Commentary: Public education is a social necessity, not a consumer product | Remark
Many education-related bills are currently being debated by the South Carolina Legislature. Some of the more controversial restrict the so-called “critical race theory”. There are also bills calling for more school choice, whether in the form of vouchers or even allowing students to cross district boundaries to attend the public school of their choice.
The problem with all of these bills is the tendency to view public education as an individual consumer product or, as Stanford professor David Labaree describes it, as a pathway to private gain rather than a social good and a necessary for the vitality of our republic.
School was never meant to be about making every single parent happy or, as anti-critical race theory bills seek to do, to ensure that no student (or more probably no parent) feels uncomfortable about anything taught in the story. If that were the case, we might as well not even teach history, because any dynamic history class will make students rethink some of their previous ways of seeing the world – and yes, that might lead to discomfort. .
This same idea of education as a consumer product is found in choice bills. The bill for the vouchers is the most obvious. The money would simply follow the students to any private school they choose, even if that school has very little oversight. As a state, we miraculously managed to keep many of these voucher schemes at bay when the national push was at its height in the 1980s, but sadly the idea seems to be coming back and thus undermining the already underdeveloped system. funded.

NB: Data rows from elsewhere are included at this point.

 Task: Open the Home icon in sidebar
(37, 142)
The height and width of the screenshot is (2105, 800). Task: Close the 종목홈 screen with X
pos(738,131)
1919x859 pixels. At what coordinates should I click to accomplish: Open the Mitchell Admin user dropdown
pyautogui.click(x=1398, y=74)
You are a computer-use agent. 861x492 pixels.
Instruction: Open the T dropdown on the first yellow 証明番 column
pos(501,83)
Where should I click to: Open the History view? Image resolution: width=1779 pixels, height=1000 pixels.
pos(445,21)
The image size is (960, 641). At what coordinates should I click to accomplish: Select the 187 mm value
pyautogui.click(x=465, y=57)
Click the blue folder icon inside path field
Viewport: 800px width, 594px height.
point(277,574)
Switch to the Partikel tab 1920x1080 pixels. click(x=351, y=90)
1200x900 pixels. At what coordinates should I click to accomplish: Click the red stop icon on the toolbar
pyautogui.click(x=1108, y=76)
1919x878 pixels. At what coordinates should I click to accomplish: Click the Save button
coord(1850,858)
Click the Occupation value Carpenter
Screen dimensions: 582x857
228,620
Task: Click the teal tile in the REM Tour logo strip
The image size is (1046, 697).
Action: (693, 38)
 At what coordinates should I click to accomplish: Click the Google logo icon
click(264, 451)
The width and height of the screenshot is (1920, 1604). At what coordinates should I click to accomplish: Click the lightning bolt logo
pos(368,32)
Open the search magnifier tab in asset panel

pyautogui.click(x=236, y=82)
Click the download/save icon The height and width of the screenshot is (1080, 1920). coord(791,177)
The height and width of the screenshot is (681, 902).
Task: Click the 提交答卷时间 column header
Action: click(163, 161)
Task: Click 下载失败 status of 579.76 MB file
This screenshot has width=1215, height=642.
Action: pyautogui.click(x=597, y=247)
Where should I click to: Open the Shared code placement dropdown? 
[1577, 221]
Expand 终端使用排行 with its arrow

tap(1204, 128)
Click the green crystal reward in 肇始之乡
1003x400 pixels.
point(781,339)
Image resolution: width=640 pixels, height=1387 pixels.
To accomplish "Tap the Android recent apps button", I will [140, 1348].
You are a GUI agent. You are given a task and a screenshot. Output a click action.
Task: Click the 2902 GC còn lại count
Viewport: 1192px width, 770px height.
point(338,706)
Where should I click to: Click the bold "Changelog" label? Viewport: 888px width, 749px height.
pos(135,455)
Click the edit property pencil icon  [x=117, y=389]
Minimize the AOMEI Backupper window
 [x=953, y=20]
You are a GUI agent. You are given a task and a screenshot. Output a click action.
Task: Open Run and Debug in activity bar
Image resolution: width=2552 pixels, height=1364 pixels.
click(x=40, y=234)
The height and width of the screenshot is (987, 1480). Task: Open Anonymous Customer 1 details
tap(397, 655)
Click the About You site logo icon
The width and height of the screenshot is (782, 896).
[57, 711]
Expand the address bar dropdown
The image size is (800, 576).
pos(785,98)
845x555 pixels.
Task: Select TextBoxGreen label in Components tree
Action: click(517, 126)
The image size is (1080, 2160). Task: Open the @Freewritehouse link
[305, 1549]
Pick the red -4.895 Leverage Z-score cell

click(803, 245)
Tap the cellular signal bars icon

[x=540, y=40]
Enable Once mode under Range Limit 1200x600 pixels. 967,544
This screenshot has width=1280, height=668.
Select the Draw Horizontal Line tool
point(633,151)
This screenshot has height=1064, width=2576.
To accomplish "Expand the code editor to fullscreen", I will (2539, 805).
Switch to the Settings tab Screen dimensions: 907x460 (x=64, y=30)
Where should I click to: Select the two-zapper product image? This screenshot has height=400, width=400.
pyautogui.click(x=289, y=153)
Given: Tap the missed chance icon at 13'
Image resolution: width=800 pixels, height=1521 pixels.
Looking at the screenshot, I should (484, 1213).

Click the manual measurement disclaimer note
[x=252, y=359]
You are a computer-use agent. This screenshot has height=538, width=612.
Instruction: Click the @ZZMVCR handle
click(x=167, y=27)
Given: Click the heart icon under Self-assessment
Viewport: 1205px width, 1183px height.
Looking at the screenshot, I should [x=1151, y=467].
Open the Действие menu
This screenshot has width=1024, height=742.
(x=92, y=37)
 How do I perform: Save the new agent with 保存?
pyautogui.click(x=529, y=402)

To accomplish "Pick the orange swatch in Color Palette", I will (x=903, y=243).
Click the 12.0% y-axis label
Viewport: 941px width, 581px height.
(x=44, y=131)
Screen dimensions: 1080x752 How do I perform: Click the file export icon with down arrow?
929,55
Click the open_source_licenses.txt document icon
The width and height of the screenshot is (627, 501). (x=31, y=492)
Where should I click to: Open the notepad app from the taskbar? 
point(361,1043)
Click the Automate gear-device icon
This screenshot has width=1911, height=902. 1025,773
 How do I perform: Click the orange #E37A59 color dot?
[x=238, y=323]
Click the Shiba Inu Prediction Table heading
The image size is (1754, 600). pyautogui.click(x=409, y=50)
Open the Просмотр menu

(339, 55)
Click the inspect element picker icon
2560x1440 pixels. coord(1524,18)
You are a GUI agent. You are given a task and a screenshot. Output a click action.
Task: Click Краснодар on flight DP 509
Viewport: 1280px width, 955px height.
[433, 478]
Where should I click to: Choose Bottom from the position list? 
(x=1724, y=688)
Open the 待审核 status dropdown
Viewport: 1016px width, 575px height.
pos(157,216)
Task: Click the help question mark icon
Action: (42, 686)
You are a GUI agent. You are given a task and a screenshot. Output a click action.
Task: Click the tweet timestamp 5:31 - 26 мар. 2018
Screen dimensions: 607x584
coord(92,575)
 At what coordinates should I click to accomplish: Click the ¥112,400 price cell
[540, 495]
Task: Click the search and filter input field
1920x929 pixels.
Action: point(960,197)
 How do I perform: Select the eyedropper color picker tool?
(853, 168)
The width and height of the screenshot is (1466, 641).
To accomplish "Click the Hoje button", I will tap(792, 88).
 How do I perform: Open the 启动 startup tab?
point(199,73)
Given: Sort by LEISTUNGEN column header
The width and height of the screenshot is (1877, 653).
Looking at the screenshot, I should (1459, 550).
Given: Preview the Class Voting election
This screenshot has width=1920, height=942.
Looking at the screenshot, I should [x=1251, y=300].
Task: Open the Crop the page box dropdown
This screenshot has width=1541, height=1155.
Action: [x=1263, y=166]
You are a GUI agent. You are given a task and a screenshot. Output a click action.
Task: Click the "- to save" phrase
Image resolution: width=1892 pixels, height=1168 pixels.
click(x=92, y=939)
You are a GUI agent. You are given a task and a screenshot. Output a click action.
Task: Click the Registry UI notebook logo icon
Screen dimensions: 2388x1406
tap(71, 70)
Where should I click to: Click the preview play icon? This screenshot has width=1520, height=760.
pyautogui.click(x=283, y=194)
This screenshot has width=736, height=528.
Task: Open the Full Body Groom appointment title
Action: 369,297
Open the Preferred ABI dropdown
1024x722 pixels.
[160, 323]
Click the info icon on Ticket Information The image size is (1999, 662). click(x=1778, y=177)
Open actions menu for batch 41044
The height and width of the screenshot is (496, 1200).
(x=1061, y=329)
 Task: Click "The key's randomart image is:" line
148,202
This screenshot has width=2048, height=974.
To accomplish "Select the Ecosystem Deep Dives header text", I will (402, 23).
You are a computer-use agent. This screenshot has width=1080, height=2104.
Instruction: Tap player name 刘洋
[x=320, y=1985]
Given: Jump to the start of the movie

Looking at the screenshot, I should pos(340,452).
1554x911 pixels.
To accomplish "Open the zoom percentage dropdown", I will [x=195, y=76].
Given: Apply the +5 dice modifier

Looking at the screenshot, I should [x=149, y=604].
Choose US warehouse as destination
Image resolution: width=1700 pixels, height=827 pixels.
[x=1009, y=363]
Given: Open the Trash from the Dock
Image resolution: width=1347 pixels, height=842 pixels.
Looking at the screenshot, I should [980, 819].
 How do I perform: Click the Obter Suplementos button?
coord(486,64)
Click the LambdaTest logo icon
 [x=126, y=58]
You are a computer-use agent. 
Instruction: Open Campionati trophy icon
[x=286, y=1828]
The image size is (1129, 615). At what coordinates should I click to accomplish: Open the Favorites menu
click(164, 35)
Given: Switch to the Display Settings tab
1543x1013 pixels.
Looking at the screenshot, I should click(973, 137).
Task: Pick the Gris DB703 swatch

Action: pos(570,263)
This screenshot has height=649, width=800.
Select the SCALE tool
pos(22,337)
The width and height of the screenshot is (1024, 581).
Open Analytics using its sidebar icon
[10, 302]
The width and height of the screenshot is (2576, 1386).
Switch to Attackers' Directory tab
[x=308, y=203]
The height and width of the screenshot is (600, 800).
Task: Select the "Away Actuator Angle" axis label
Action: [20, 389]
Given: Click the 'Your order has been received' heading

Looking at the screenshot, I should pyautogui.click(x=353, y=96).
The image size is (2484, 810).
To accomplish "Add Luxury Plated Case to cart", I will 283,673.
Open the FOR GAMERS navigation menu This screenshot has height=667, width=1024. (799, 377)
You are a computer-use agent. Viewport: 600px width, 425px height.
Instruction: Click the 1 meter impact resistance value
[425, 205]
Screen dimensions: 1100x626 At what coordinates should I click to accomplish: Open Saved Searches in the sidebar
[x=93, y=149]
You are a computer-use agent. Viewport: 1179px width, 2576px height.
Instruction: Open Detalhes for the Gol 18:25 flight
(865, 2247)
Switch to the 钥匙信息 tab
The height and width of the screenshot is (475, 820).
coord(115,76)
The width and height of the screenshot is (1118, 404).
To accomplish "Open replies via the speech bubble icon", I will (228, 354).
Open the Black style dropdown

In some ways, however, the public school choice plan where students could go to any school in the district they choose and even cross district lines to other schools is even more dangerous. These types of school choice plans have wreaked havoc on the Charleston County School District, making it highly segregated and unequal. The rest of the state should shun this model, not seek to adopt it. Basically, the idea is that students who have the resources and family support should be able to travel to the best school. When this happens, it leaves the “worst” schools in an even more precarious situation.
All of these bills forget the purpose of education, which the father of the modern school system, Horace Mann, articulated so clearly. His goal for the education system was for him to actually be the “great equalizer”. Unfortunately, school choice plans often reproduce the inequality of the system.
He also saw the education of the people as paramount to the health of the republic. He warned that having a republic without a well-informed population would be the “boldest experiment” we could ever attempt. I think the last few years in our country have shown that to be the case, with the misinformation running wild, which has resulted in a much higher number of COVID deaths compared to other industrialized countries and has brought us on the brink of an insurrection in 2021.
Public education is not just a consumer product that parents can tailor to their individual wishes. It never works and ends up creating a population that lacks the critical thinking skills that our nation needs in our workforce and, more importantly, in our republic.
Public education is about the public good, and I’m afraid that’s something many of our legislators have forgotten.
Will McCorkle is an SC educator and advocate who lives in Dorchester County.